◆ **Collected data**
◇ ◇ ◇ ◇ ◇ ◇ ◇

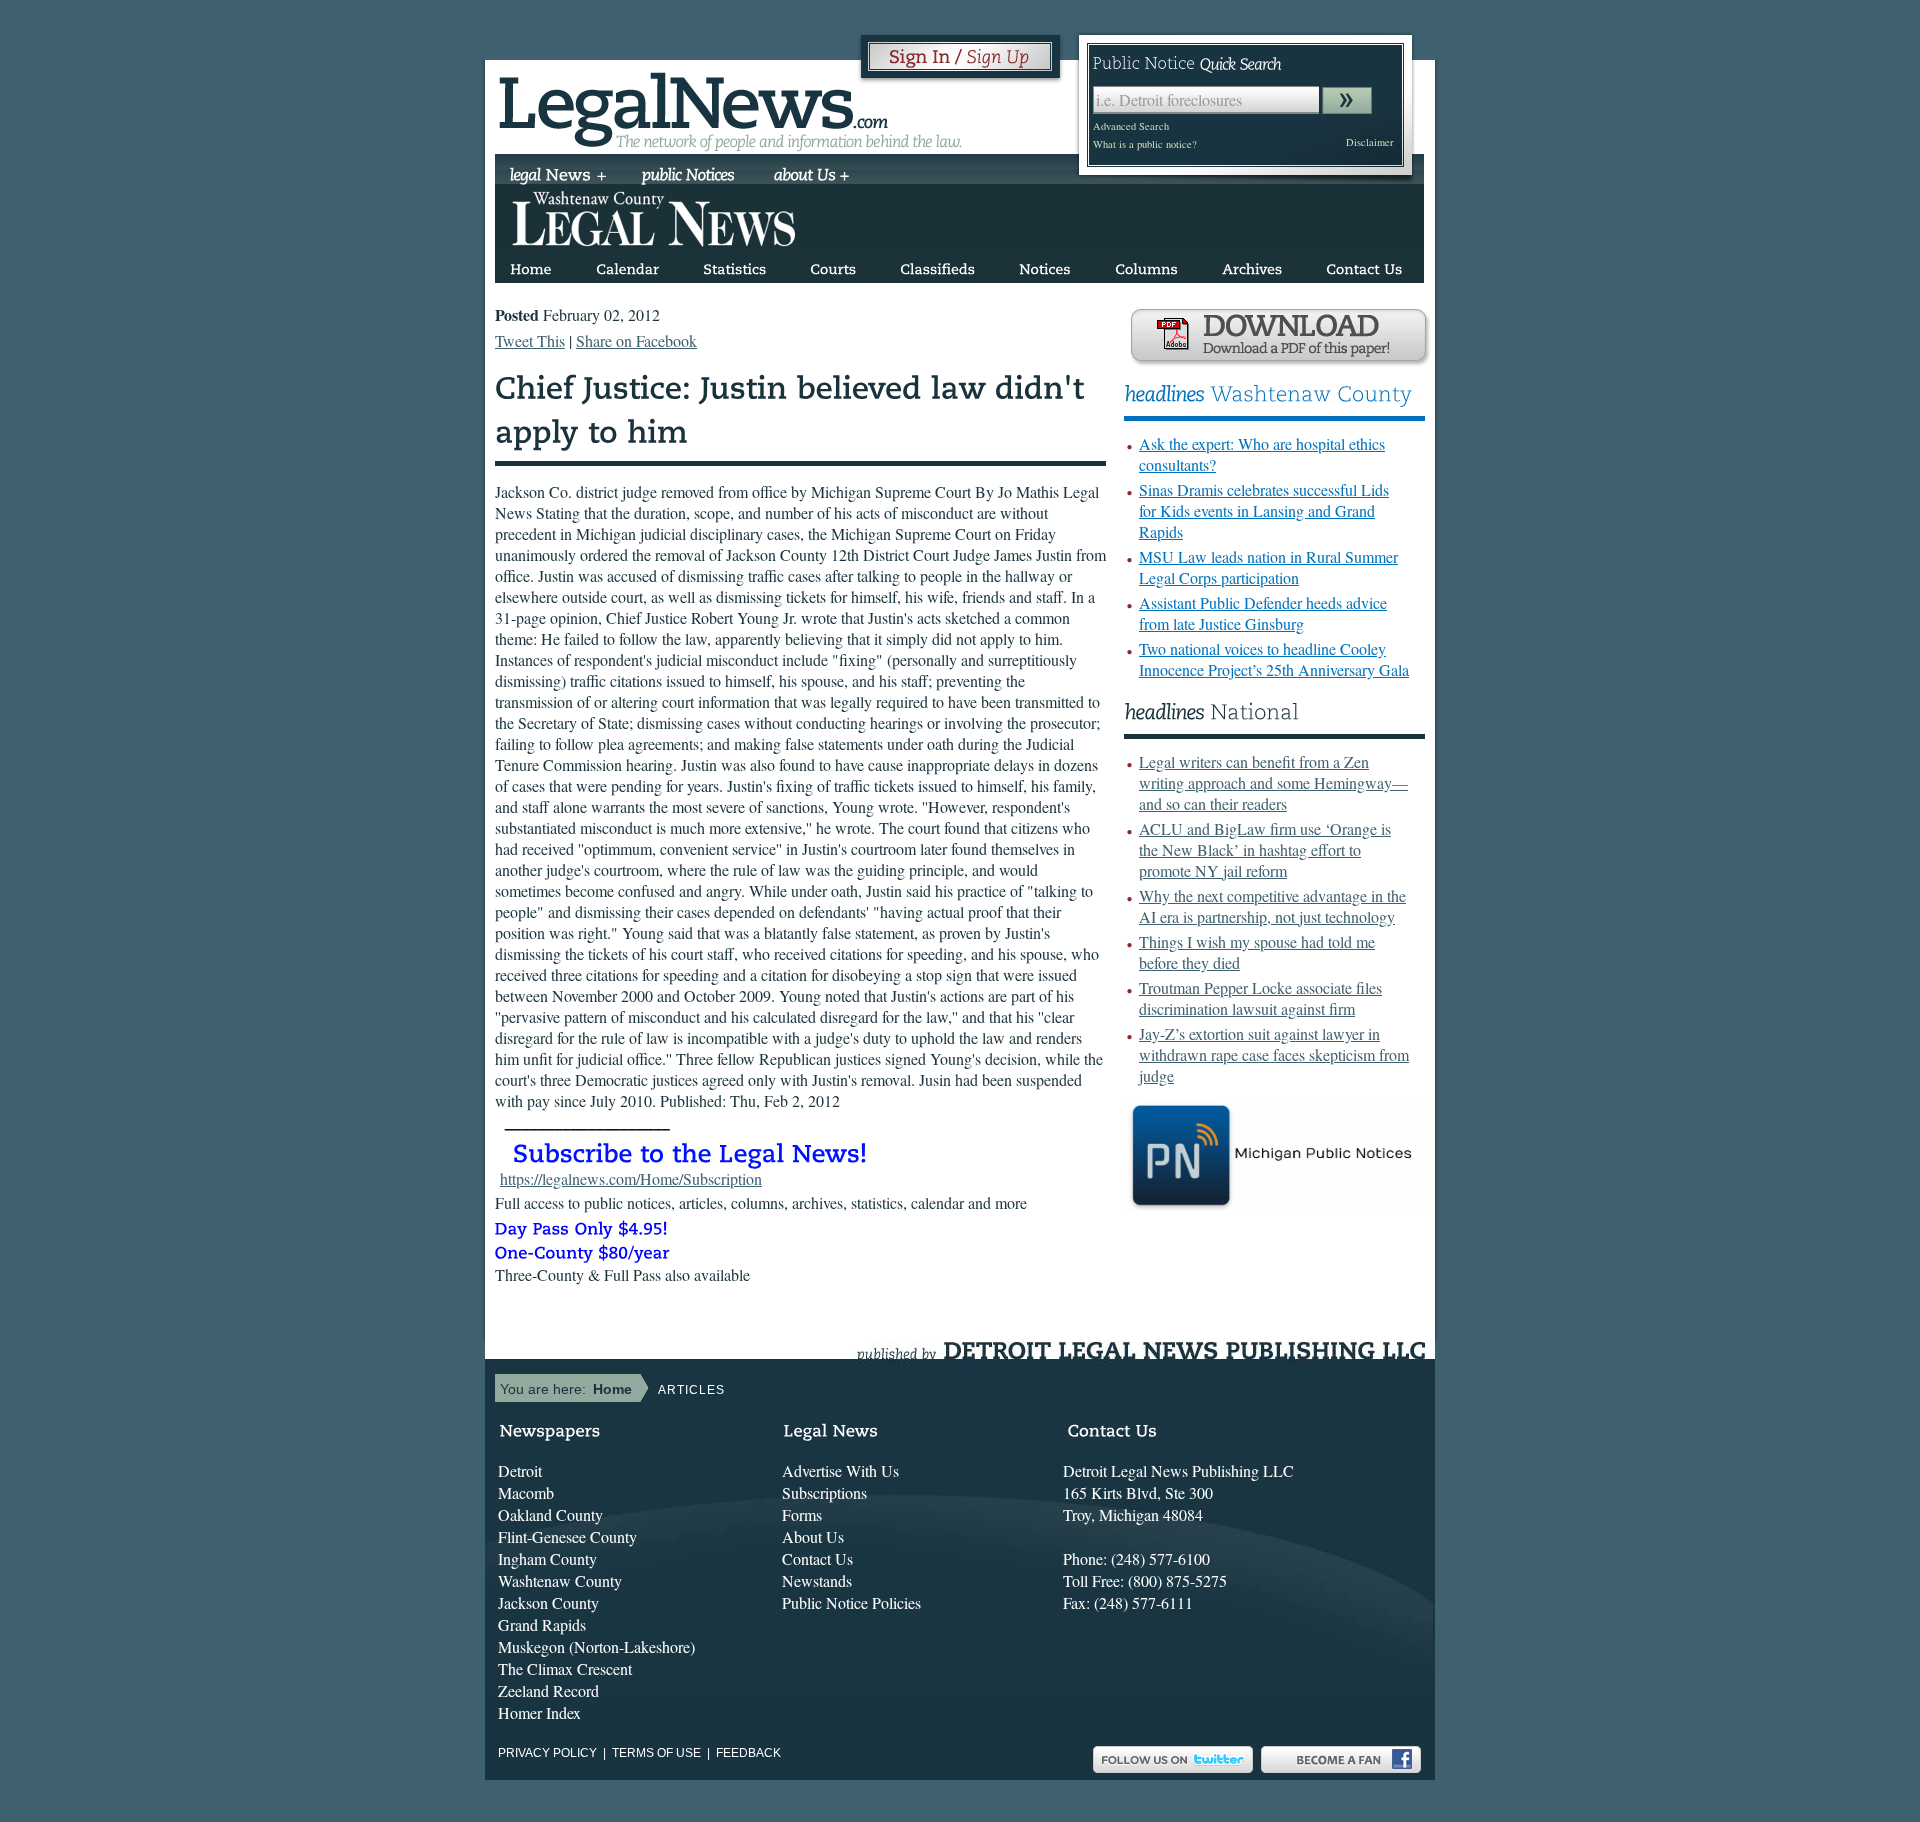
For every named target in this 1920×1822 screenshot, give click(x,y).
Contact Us (817, 1558)
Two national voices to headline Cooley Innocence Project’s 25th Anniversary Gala (1274, 659)
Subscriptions (824, 1492)
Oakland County (550, 1514)
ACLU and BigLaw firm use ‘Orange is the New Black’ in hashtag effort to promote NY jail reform (1265, 849)
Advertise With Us (840, 1470)
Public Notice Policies (851, 1602)
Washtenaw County (560, 1580)
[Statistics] (734, 265)
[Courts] (833, 265)
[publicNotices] (688, 177)
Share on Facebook (636, 340)
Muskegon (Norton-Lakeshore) (596, 1646)
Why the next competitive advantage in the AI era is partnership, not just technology (1272, 906)
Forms (802, 1514)
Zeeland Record (548, 1690)
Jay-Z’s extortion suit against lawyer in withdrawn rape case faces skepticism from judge (1274, 1054)
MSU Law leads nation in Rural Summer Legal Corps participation (1268, 567)
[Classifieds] (937, 265)
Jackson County (548, 1602)
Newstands (817, 1580)
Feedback (748, 1753)
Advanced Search (1131, 126)
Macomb (526, 1492)
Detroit (520, 1470)
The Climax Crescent (565, 1668)
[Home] (531, 265)
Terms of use (656, 1753)
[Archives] (1252, 265)
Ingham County (547, 1558)
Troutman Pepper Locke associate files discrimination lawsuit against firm (1260, 998)
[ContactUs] (1364, 265)
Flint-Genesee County (567, 1536)
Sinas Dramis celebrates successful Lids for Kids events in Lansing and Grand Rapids (1264, 510)
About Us (813, 1536)
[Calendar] (627, 265)
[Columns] (1146, 265)
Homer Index (539, 1712)
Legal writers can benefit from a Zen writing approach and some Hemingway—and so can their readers (1273, 782)
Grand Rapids (542, 1624)
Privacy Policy (547, 1753)
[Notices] (1045, 265)
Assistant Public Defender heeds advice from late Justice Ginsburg (1263, 613)
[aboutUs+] (811, 177)
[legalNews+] (558, 177)
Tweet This (530, 340)
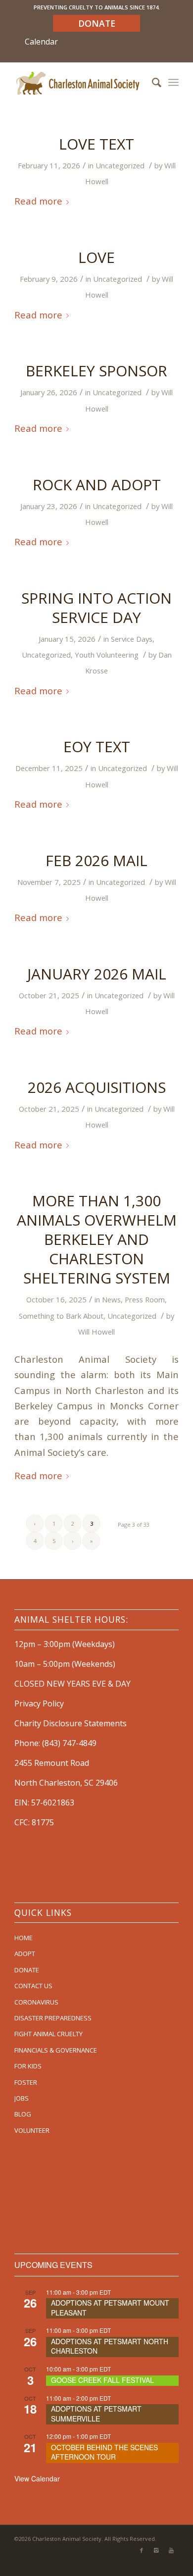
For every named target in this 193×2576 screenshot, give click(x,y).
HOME (23, 1937)
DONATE (26, 1969)
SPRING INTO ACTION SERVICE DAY (96, 607)
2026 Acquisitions (97, 1087)
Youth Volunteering (107, 655)
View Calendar (37, 2478)
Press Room (145, 1299)
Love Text (96, 144)
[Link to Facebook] (141, 2550)
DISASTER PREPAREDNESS (53, 2017)
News (111, 1299)
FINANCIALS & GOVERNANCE (55, 2050)
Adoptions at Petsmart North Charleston (109, 2346)
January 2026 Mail (96, 974)
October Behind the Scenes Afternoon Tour (104, 2452)
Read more (38, 201)
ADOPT (24, 1953)
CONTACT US (33, 1985)
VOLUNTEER (31, 2130)
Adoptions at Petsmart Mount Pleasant (110, 2308)
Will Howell (96, 1332)
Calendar (41, 41)
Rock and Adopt (97, 484)
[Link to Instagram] (156, 2550)
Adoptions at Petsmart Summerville (96, 2413)
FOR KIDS (28, 2065)
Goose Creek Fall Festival (102, 2380)
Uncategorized (120, 165)
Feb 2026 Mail (96, 860)
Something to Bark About (61, 1316)
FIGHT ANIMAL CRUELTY (48, 2033)
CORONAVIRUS (36, 2002)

◇ ◇ ◇ ◇ ◇ ◇ ◇

◆ **WORK ITEM**
Using the entries above, copy out all lines that contain the string "give".

◆ **RESULT OF THE EXERCISE**
For every named target in this 1920×1822 screenshot, give click(x,y).
For every named target in this 193×2576 screenshot, give click(x,y).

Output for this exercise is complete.